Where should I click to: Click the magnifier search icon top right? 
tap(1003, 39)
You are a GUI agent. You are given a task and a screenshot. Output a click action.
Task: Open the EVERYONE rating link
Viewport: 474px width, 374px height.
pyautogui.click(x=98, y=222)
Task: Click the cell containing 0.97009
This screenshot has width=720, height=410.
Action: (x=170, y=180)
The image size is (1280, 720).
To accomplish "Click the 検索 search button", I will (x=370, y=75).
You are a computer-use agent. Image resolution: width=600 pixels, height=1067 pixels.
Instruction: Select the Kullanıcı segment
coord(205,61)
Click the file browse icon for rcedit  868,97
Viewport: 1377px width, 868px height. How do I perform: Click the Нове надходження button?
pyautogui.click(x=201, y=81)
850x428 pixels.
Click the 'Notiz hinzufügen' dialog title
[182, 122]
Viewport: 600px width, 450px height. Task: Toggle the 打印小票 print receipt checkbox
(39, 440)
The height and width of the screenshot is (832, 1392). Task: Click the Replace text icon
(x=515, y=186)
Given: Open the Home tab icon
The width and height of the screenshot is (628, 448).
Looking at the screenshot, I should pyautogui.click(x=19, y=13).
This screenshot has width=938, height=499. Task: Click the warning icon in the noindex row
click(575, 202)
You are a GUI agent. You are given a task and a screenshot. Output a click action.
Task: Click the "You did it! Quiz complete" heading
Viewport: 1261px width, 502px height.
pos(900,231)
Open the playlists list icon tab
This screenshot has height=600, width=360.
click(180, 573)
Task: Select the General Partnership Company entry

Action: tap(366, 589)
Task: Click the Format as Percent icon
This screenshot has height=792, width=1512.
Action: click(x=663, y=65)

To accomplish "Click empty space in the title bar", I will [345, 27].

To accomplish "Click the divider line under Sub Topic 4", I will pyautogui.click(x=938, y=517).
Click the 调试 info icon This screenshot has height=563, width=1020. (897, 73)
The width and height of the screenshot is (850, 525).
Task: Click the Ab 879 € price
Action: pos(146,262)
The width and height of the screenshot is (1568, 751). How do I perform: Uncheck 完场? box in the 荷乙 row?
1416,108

PROBLEM TO SOLVE —
In full and without alteration, write out each record.

ANSWER AREA —
Where should I click to: Click the magnifier search icon top right? 
tap(1003, 39)
You are a GUI agent. You are given a task and a screenshot. Output a click action.
Task: Open the EVERYONE rating link
Viewport: 474px width, 374px height.
pyautogui.click(x=98, y=222)
Task: Click the cell containing 0.97009
This screenshot has width=720, height=410.
Action: (x=170, y=180)
The image size is (1280, 720).
To accomplish "Click the 検索 search button", I will (x=370, y=75).
You are a computer-use agent. Image resolution: width=600 pixels, height=1067 pixels.
Instruction: Select the Kullanıcı segment
coord(205,61)
Click the file browse icon for rcedit  868,97
Viewport: 1377px width, 868px height. How do I perform: Click the Нове надходження button?
pyautogui.click(x=201, y=81)
850x428 pixels.
Click the 'Notiz hinzufügen' dialog title
[182, 122]
Viewport: 600px width, 450px height. Task: Toggle the 打印小票 print receipt checkbox
(39, 440)
The height and width of the screenshot is (832, 1392). Task: Click the Replace text icon
(x=515, y=186)
Given: Open the Home tab icon
The width and height of the screenshot is (628, 448).
Looking at the screenshot, I should pyautogui.click(x=19, y=13).
This screenshot has width=938, height=499. Task: Click the warning icon in the noindex row
click(575, 202)
You are a GUI agent. You are given a task and a screenshot. Output a click action.
Task: Click the "You did it! Quiz complete" heading
Viewport: 1261px width, 502px height.
pos(900,231)
Open the playlists list icon tab
This screenshot has height=600, width=360.
click(180, 573)
Task: Select the General Partnership Company entry

Action: tap(366, 589)
Task: Click the Format as Percent icon
This screenshot has height=792, width=1512.
Action: click(x=663, y=65)

To accomplish "Click empty space in the title bar", I will [345, 27].

To accomplish "Click the divider line under Sub Topic 4", I will pyautogui.click(x=938, y=517).
Click the 调试 info icon This screenshot has height=563, width=1020. (897, 73)
The width and height of the screenshot is (850, 525).
Task: Click the Ab 879 € price
Action: pos(146,262)
The width and height of the screenshot is (1568, 751). How do I perform: Uncheck 完场? box in the 荷乙 row?
1416,108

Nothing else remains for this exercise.